Re: HELP: a few questions
From: | Dirk Elzinga <dirk_elzinga@...> |
Date: | Tuesday, August 20, 2002, 22:41 |
At 5:47 PM -0400 8/17/02, Jeff Jones wrote:
>On Thu, 15 Aug 2002 14:13:47 -0600, Dirk Elzinga <Dirk_Elzinga@...>
>wrote:
>
> >At 11:19 PM -0700 8/14/02, Jim Grossmann wrote:
> >>2nd: Has anyone experimented with chaining conlangs or other ways to
>>>eliminate grammatical subordination of clauses in a conlang?
>>
>>Haven't done this. I've always been fascinated by subordination, but
>>in my projects I like to turn subordinate clauses into what look like
>>noun phrases. I then claim that the language doesn't actually have
>>subordinate clauses, since they're really noun phrases. But that's
>>cheating.
>
>I also vaguely remember a discussion about chaining and/or serial verbs,
>also a year or 2 ago.
>
>Question for Dirk: are the languages where subordinate clauses are replaced
>with noun phrases kimited to 1 level of embedding, or can the noun phrases
>contain embedded noun phrases?
Do you mean natural languages or my constructed languages? The first
language where I did this was Shemspreg, and I don't think I ever had
occasion to use multiple embedding, so I couldn't tell you. Of
course, Shemspreg did allow genuine subordinate clauses alongside the
nominalized clause type.
Miapimoquitch also treats subordinate clauses as a kind of
nominalization, though I'm not happy with that characterization of
them. Here's a sentence which illustrates especially well the
"nominal" nature of subordinate clauses:
luppika asenpipite
luppi -ka a= se- n- RED- pite
muskrat:U -UN DS= 3POSS- TR- PAUC- see
'They saw a muskrat.' (lit: 'A muskrat was their seeing.')

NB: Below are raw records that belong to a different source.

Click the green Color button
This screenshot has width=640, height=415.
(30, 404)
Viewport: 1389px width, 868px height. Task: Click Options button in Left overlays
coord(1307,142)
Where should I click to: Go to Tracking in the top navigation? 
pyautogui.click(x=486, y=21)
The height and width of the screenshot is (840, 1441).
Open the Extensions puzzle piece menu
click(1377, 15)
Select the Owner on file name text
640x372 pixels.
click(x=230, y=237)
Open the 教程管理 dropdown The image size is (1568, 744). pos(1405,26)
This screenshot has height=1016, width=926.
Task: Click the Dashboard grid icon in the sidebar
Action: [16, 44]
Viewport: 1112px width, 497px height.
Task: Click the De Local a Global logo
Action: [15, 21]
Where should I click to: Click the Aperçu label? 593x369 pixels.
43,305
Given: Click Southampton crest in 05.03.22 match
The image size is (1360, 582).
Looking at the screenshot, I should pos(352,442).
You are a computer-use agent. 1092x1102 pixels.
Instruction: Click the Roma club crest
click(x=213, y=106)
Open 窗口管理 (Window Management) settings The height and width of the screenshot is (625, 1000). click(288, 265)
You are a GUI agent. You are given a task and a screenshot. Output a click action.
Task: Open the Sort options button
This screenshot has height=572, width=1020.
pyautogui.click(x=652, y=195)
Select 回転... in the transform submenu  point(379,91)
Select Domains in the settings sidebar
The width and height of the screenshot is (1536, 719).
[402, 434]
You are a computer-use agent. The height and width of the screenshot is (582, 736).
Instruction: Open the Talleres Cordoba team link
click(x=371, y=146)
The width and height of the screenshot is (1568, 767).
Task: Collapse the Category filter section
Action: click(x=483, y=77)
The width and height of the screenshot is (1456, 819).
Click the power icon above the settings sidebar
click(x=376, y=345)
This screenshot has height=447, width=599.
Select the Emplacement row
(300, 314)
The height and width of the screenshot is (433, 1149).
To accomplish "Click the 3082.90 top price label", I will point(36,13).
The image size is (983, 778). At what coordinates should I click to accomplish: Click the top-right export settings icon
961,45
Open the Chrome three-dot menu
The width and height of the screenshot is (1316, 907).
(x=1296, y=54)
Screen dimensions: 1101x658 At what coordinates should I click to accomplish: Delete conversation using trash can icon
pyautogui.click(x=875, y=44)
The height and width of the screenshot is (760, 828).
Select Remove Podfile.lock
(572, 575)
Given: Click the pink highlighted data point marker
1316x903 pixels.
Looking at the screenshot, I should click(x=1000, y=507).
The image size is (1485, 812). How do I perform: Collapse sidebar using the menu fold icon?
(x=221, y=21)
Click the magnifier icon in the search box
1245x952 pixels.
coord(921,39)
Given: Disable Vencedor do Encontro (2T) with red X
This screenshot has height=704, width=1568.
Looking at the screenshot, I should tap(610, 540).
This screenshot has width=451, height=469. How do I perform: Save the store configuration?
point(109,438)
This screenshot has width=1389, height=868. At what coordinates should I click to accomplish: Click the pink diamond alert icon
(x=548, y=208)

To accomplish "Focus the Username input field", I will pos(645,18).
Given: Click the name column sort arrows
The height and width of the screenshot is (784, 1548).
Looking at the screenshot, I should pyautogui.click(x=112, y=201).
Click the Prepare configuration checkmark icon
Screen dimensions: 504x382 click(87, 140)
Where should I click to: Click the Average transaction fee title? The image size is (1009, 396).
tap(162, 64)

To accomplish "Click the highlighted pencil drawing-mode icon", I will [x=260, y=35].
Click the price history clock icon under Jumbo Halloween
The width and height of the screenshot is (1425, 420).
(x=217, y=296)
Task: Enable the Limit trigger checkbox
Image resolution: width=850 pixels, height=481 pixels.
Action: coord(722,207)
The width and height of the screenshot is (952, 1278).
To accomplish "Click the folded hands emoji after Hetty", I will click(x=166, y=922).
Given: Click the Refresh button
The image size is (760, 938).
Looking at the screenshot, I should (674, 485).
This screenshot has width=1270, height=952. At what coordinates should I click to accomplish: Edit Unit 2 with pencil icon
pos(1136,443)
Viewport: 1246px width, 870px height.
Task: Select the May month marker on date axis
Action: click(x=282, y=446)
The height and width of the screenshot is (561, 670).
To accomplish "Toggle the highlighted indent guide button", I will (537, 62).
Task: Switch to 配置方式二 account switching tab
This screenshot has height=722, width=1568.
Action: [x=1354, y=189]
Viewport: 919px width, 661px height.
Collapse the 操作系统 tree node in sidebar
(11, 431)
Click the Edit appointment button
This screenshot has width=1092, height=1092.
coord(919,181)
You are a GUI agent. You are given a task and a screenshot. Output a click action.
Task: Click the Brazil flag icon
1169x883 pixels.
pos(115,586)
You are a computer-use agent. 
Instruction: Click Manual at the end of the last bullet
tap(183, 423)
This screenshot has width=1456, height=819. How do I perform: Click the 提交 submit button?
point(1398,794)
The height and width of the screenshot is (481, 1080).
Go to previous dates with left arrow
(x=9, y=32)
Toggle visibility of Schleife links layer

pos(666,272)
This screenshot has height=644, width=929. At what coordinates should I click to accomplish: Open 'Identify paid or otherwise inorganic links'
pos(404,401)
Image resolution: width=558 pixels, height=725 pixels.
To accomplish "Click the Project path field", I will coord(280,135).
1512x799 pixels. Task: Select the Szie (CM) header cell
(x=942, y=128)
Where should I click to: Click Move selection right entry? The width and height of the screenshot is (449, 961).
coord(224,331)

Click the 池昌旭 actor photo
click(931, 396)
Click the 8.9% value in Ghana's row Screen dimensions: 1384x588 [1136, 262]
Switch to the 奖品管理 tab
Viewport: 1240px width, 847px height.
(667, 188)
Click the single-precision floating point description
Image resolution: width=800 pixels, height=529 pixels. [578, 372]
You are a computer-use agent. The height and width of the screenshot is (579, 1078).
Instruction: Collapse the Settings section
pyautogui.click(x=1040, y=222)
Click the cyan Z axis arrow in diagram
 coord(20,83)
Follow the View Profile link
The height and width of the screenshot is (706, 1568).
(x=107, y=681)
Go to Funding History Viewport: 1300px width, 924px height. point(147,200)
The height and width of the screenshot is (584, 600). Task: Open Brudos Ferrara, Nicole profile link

The subordinate clause is marked first by a "determiner" which
indicates whether or not the subject of the embedded clause is
coreferential with the subject of the matrix clause (in this clause
it isn't). It is this determiner which gives the subordinate clause
its nominal character. A potentially misleading factor in this
sentence is that the root _pite_ 'see' takes a possessive marker for
a subject; it does this whether or not it is in the subordinate
clause (this is common to roots which denote perception and
cognition). That is, a main clause with _pite_ as the root still
expresses the subject with a possessive marker:
ipitewa
n- pite -wa
TR- see -1POSS
'I/we saw him/her/them.'
I worked out some other sentences, but they take us too far afield.
Maybe in another post.
Dirk
--
Dirk Elzinga Dirk_Elzinga@byu.edu
Man deth swa he byth thonne he mot swa he wile.